Daartoe voert [eiser] – samengevat – het volgende aan. De Staat handelt onrechtmatig jegens hem door de gevangenisstraf van zes maanden ten uitvoer te leggen. Hij ondergaat dan een langere vrijheidsstraf dan door de strafrechters aan hem is opgelegd. Hij heeft immers achttien maanden te lang in voorarrest gezeten voor een ander delict en het zou heel onrechtvaardig zijn als hij dan nu nog de gevangenisstraf van zes maanden moet uitzitten, aldus [eiser] .
3.3.
De Staat voert verweer, dat hierna, voor zover nodig, zal worden besproken.

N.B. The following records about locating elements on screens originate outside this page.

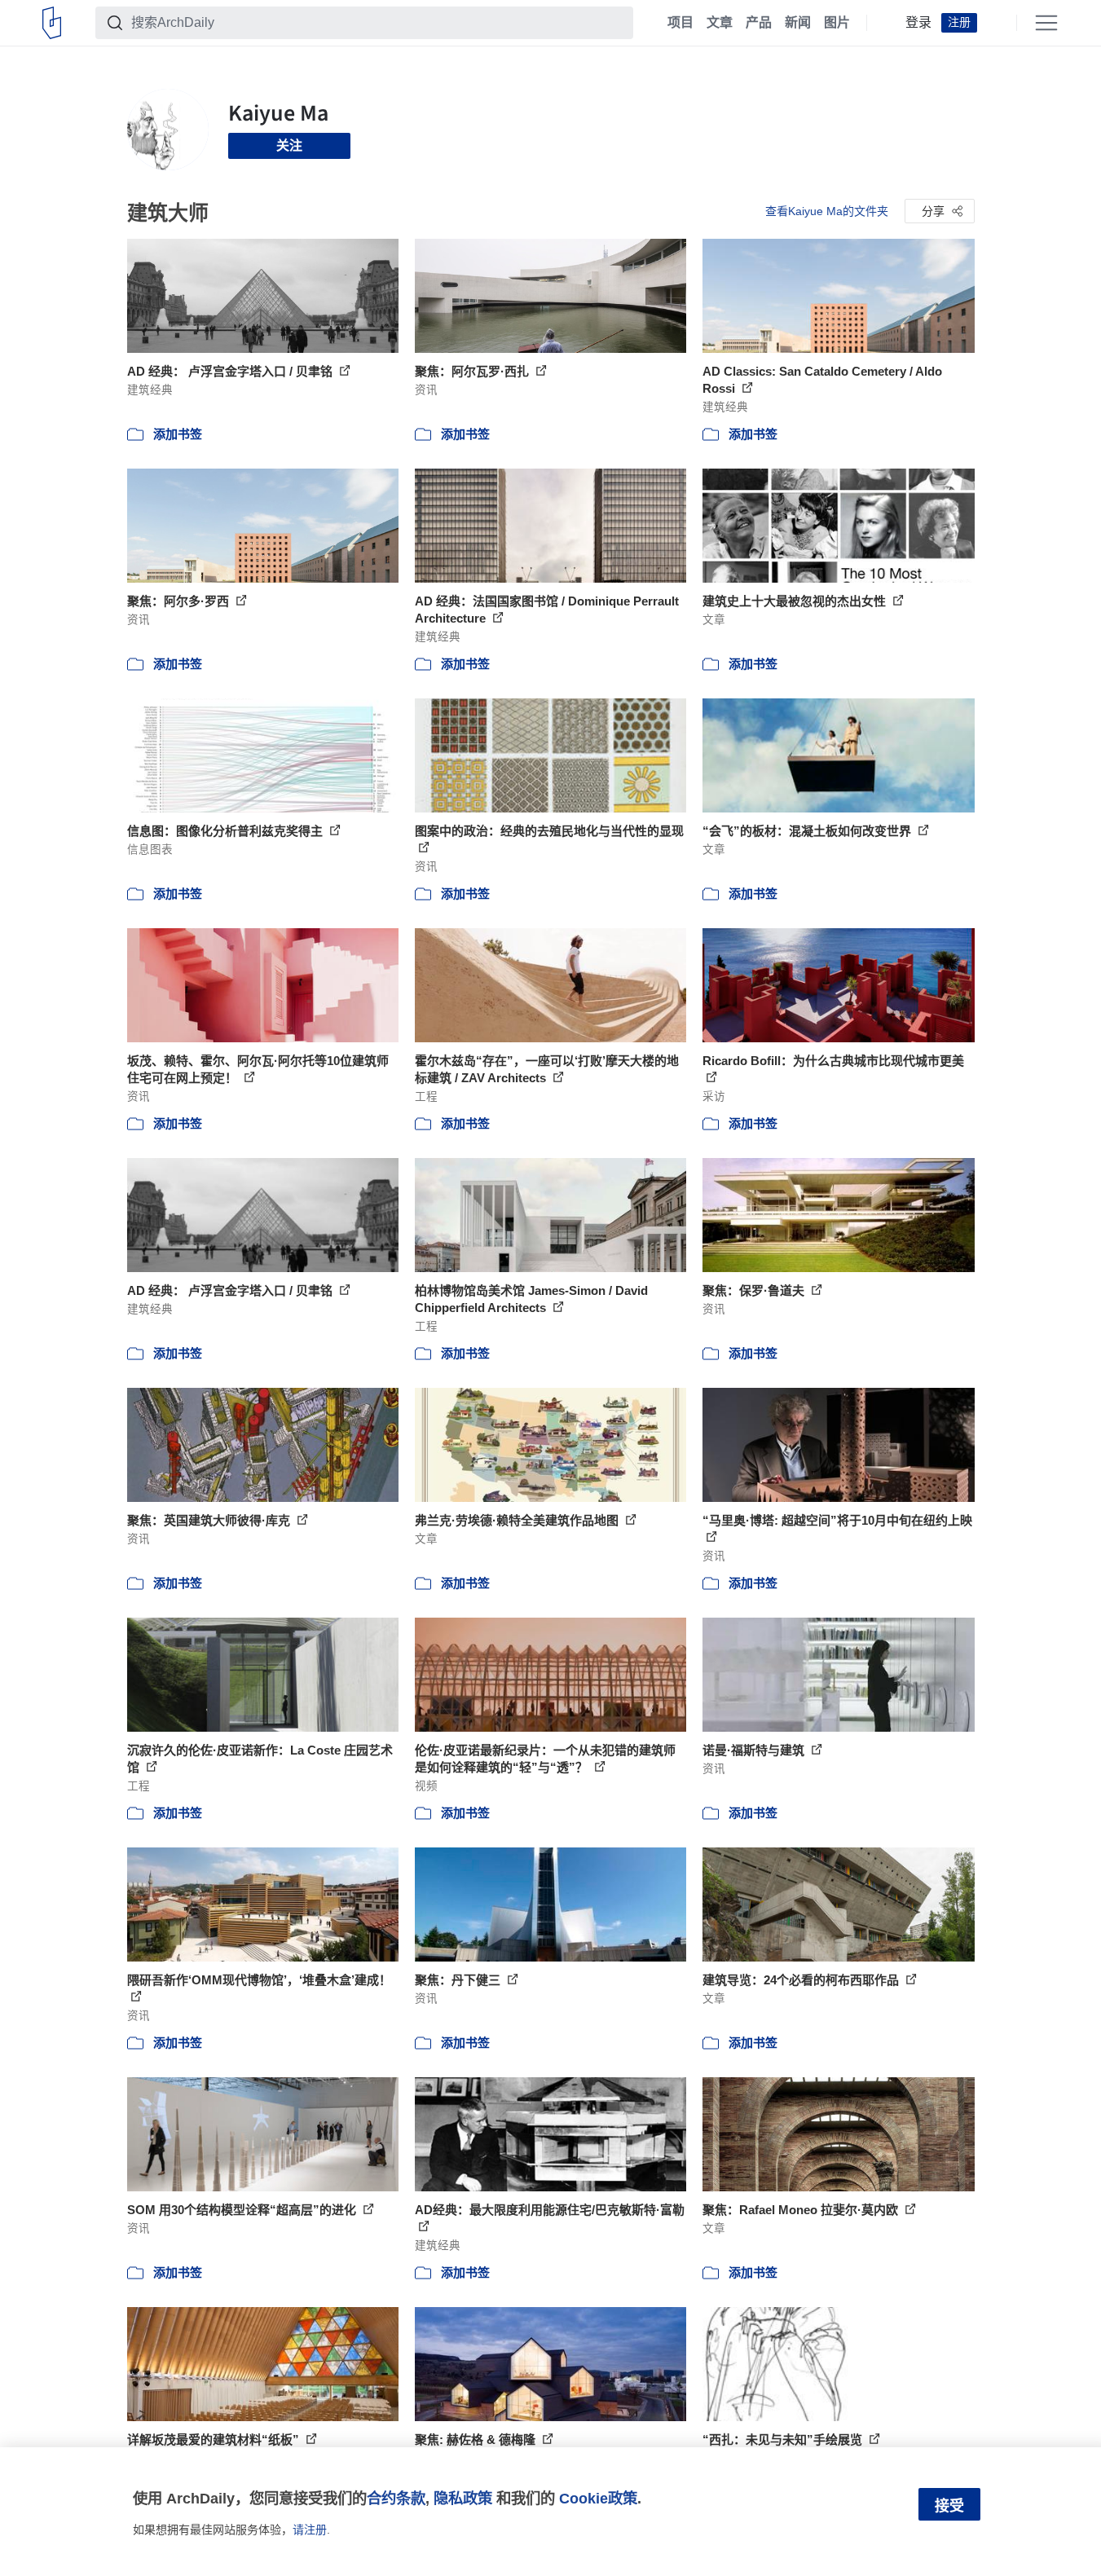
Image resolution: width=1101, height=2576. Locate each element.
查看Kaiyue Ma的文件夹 (826, 211)
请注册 (310, 2529)
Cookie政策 (598, 2498)
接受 (949, 2506)
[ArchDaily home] (51, 23)
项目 (680, 23)
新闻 (798, 23)
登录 (918, 23)
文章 (720, 23)
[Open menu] (1046, 23)
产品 (759, 23)
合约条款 (396, 2498)
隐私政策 (463, 2498)
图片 (837, 23)
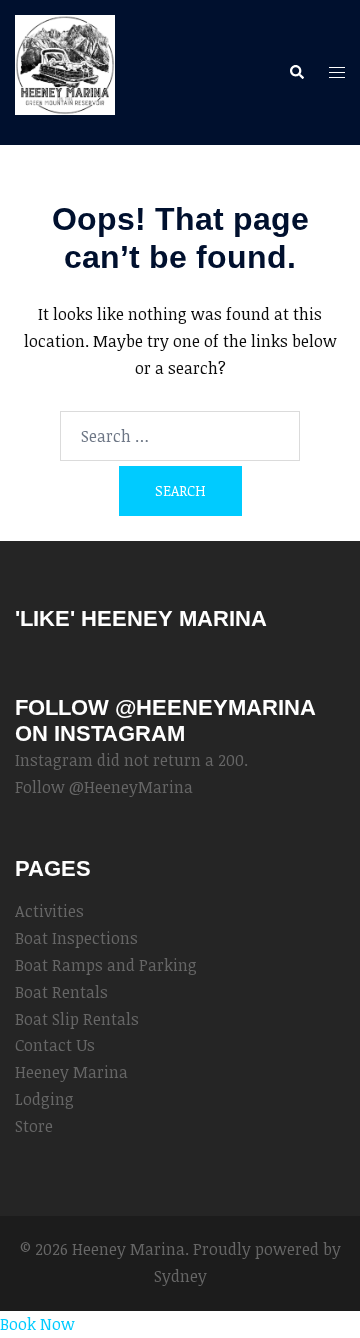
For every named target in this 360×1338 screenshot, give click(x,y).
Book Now (37, 1324)
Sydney (180, 1276)
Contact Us (55, 1045)
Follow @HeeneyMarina (104, 787)
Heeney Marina (71, 1072)
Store (34, 1126)
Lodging (44, 1099)
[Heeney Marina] (65, 71)
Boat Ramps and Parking (106, 965)
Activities (49, 911)
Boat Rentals (61, 992)
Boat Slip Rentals (77, 1019)
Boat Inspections (76, 938)
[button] (296, 72)
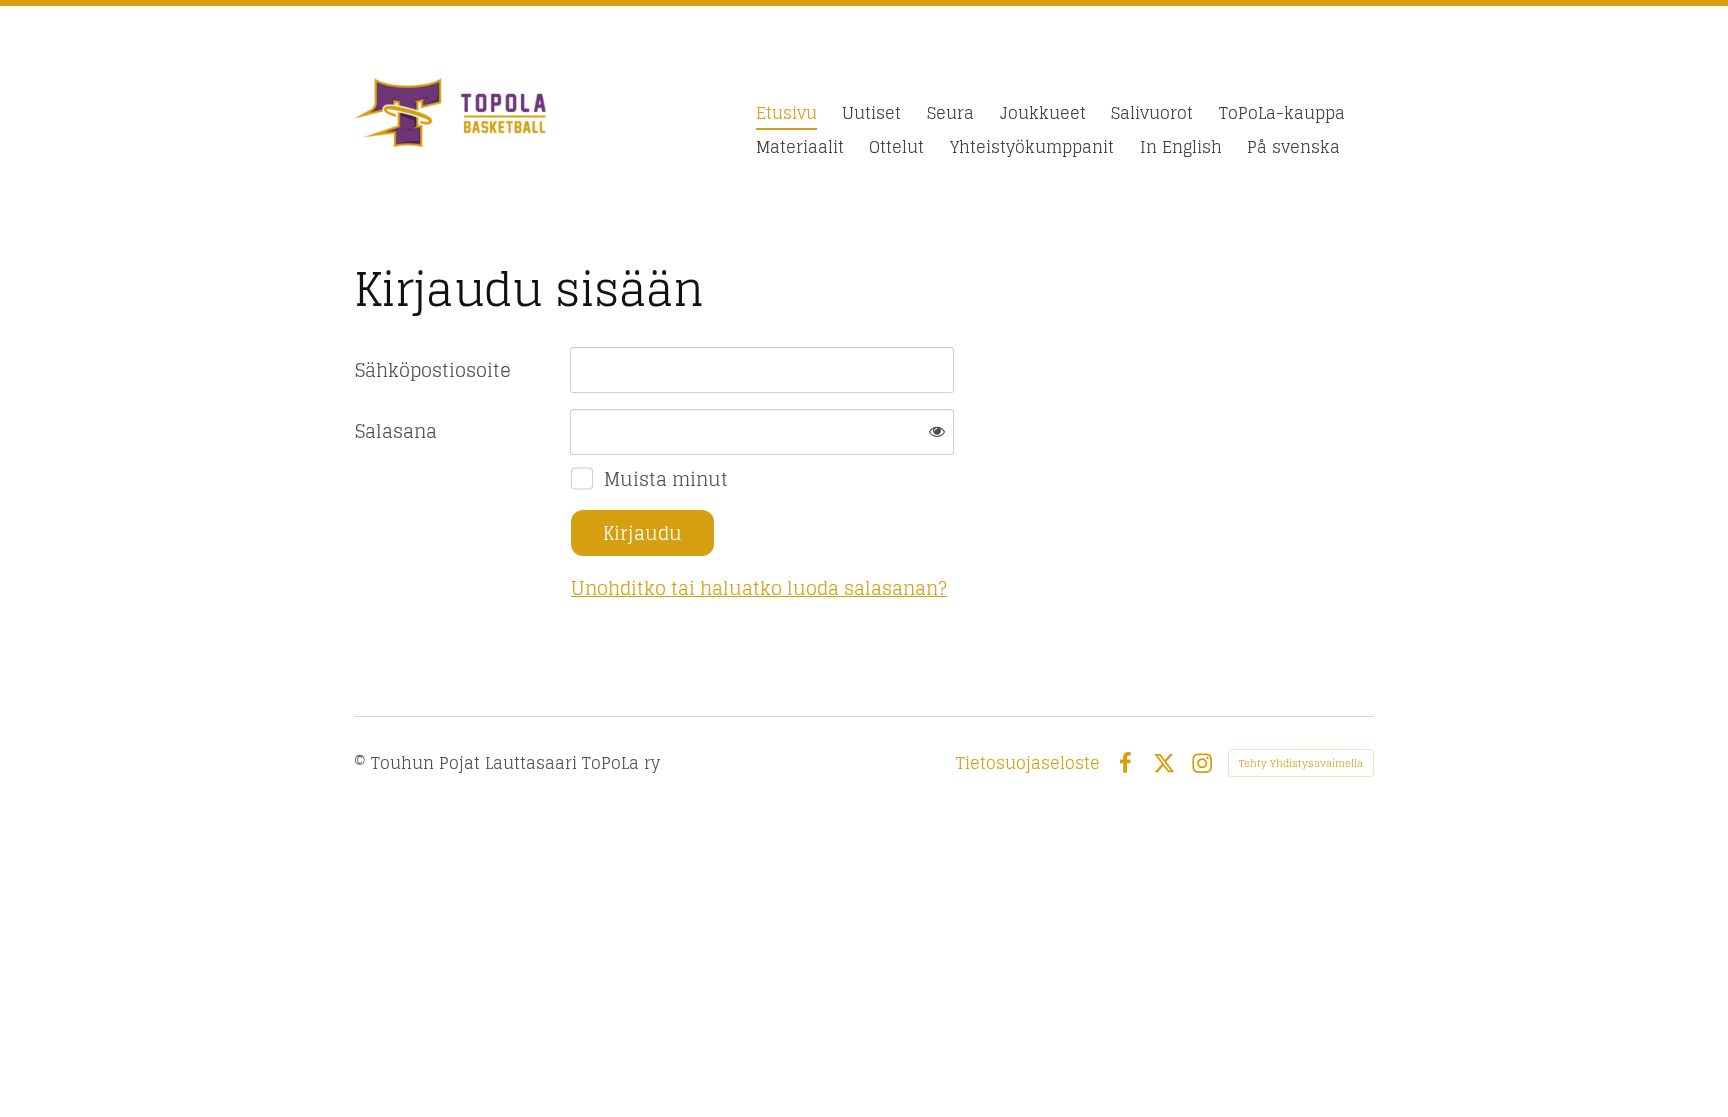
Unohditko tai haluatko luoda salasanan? (759, 588)
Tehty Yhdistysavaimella (1301, 763)
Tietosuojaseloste (1028, 763)
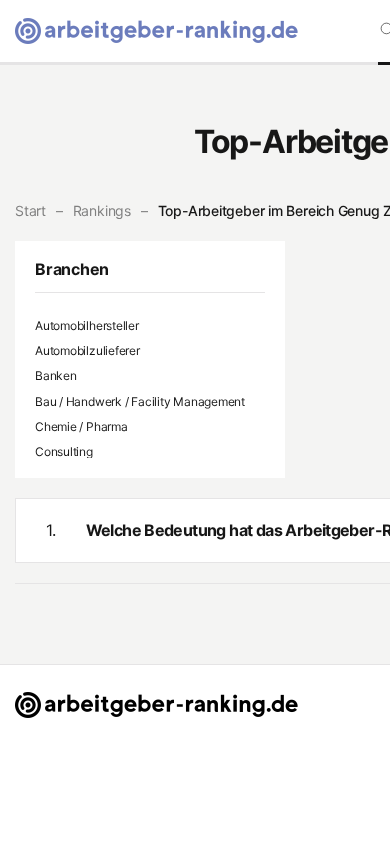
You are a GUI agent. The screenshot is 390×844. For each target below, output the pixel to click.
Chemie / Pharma (81, 426)
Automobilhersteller (87, 325)
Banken (56, 375)
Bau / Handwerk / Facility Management (140, 401)
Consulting (64, 451)
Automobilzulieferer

4.De beoordeling van het geschil

4.1.
[eiser] heeft aan zijn vorderingen ten grondslag gelegd dat de Staat onrechtmatig jegens hem handelt. Daarmee is de bevoegdheid van de burgerlijke rechter – in dit geval de voorzieningenrechter in kort geding – gegeven. [eiser] is in zijn vordering ook ontvankelijk, aangezien voor hem geen andere met voldoende waarborgen omklede rechtsgang bestaat om zijn vordering aan de rechter voor te leggen. Dit is tussen partijen ook niet in geschil.
4.2.
De onderbouwing van de primaire en subsidiaire vorderingen komt er in de kern op neer dat de gevangenisstraf van zes maanden volgens [eiser] zou moeten worden verrekend met de maanden die hij te lang in voorarrest heeft gezeten. Het is echter vaste rechtspraak dat een dergelijke verrekening niet mogelijk is, tenzij daarvoor een wettelijke grondslag bestaat. Daarvan is hier geen sprake. Voor een belangenafweging, zoals door [eiser] gevraagd, is onder deze omstandigheden geen plaats.
4.2.
[eiser] heeft zijn meer subsidiaire verzoek onvoldoende onderbouwd. Niet in geschil is dat het gratieverzoek geen opschortende werking heeft ex artikel 6:7:2 lid 1 Sv. Er kan desondanks aanleiding zijn om de tenuitvoerlegging van een gevangenisstraf op te schorten totdat er een beslissing is genomen op een gratieverzoek, indien het hoogstwaarschijnlijk is dat het gratieverzoek zal worden toegewezen. Een en ander wordt door de Minister getoetst aan de hand van de Beleidsregels tenuitvoerlegging strafrechtelijke beslissingen 2021. Daaruit blijkt dat opschorting met name aan de orde kan zijn ingeval van ernstige ziekte van verzoeker of diens naaste familie. Die situatie doet zich hier niet voor. Het enkele feit dat [eiser] een hiv-besmetting heeft is daartoe onvoldoende, nu dat niet leidt tot detentie ongeschiktheid. Ook de stelling dat [eiser] zestien maanden te lang in voorarrest heeft gezeten in een zaak, zodat tenuitvoerlegging van de gevangenisstraf van zes maanden in een andere zaak voor hem onrechtvaardig voelt, kan [eiser] niet baten. Daarmee beroept hij zich feitelijk opnieuw op verrekening, waarvoor geen plaats is. Voorshands is dan ook niet hoogstwaarschijnlijk dat zijn gratieverzoek op die grond zal worden toegewezen.
4.3.
De vorderingen van [eiser] zijn daarom in dit geding niet toewijsbaar. De overige (meer subsidiaire) weren van de Staat tegen die vorderingen, waaronder dat het Gerechtshof Amsterdam ook al rekening heeft gehouden met de duur van het voorarrest, kunnen dan ook onbesproken blijven.
4.4.
[eiser] zal, als de in het ongelijk gestelde partij, worden veroordeeld in de kosten van dit geding als na te melden.

5.De beslissing

De voorzieningenrechter:
5.1.
wijst het gevorderde af;
5.2.
veroordeelt [eiser] om binnen veertien dagen nadat dit vonnis is uitgesproken de kosten van dit geding aan de Staat te betalen, tot dusverre aan de zijde van de Staat begroot op € 1.692,--, waarvan € 1.016,- aan salaris advocaat en € 676,- aan griffierecht;
5.3.
bepaalt dat [eiser] bij gebreke van tijdige betaling de wettelijke rente over de proceskosten verschuldigd is;
5.4.
verklaart deze kostenveroordeling uitvoerbaar bij voorraad.
Dit vonnis is gewezen door mr. S.J. Hoekstra - van Vliet en in het openbaar uitgesproken op 8 juli 2022.